EXCERPT START
# Gradient Boosting Mathematics

### Introduction

### Hypothesis Function

1. Initialize model with a constant value:

$\hat{F_0} = \gamma = \underset{\gamma}{argmin} \sum^n_{i=1} L(y_i, \gamma)$

2. for $m = 1...M$:

> a) $r_i = - [\frac{\delta L(y_i, f(x_i))}{\delta f(x_i)}]$, for $i = 1...n$

> b) Fit a regression tree to $r_{im}$ values with terminal regions $R_{jm}$ for $j = 1...J_m$

3. For $j = 1...J_m$ compute $\gamma_{jm} = \underset{\gamma}{argmin} \sum^n_{i=1} L(y_i, F_{m -1}+  \gamma) $

4. Update $F_m = F_{m -1}(x) + \rho \sum^{J_m}_{j=1}\gamma_{jm} I(x \epsilon \in R_{jm})$

### Translating to English

Now let's break down how this model translates into the algorithm that we developed in the previous lesson.

1. Initialize model with a constant value:
> $\hat{F_0} = \gamma = \underset{\gamma}{argmin} \sum^n_{i=1} L(y_i, \gamma)$

The above indicates that our initial estimator should be a value that minimizes the loss function.  With a loss function of $L = \sum (y_i - \gamma)^2$.  The constant value $\gamma$ that minimizes SSE is the mean.

In [6]:
# prediction = np.full(y_train.shape[0], y_train.mean())

2. for $m = 1...M$:

> a)  $r_i = - [\frac{\delta L(y_i, f(x_i))}{\delta f(x_i)}]$, for $i = 1...n$

> b) Fit a regression tree to $r_{im}$ values with terminal regions $R_{jm}$ for $j = 1...J_m$

This translates into the second part of our train function.
EXCERPT END
- _SET OF TASKS_:
(a) In the gradient boosting page, what constant value minimizes SSE?
(b) Reproduce the passage of the gradient boosting page starting with "4. Update $F_m" and going on through "is the mean.".
INFORMATION PROVIDED START
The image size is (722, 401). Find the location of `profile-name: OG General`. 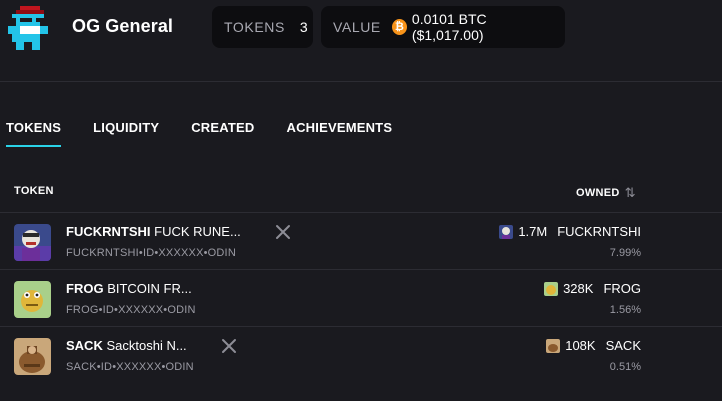

profile-name: OG General is located at coordinates (123, 26). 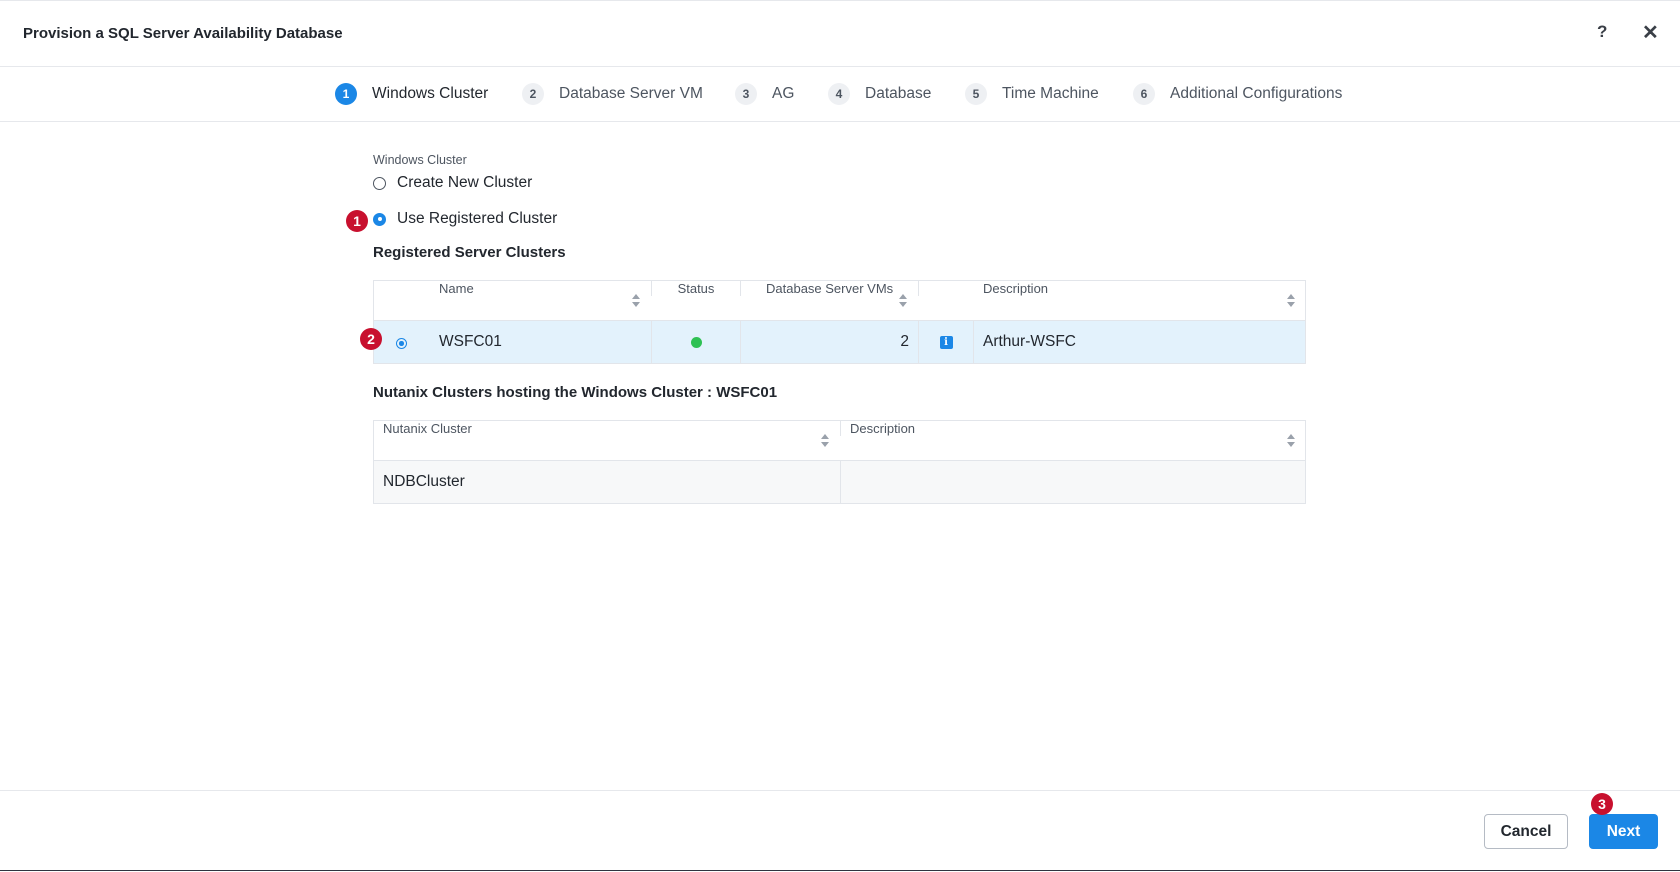 I want to click on annotation-badge-1: 1, so click(x=357, y=221).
INFORMATION PROVIDED END
- _RESULTS BY TASK_:
(a) The mean.

(b)
4. Update $F_m = F_{m -1}(x) + \rho \sum^{J_m}_{j=1}\gamma_{jm} I(x \epsilon \in R_{jm})$

### Translating to English

Now let's break down how this model translates into the algorithm that we developed in the previous lesson.

1. Initialize model with a constant value:
> $\hat{F_0} = \gamma = \underset{\gamma}{argmin} \sum^n_{i=1} L(y_i, \gamma)$

The above indicates that our initial estimator should be a value that minimizes the loss function.  With a loss function of $L = \sum (y_i - \gamma)^2$.  The constant value $\gamma$ that minimizes SSE is the mean.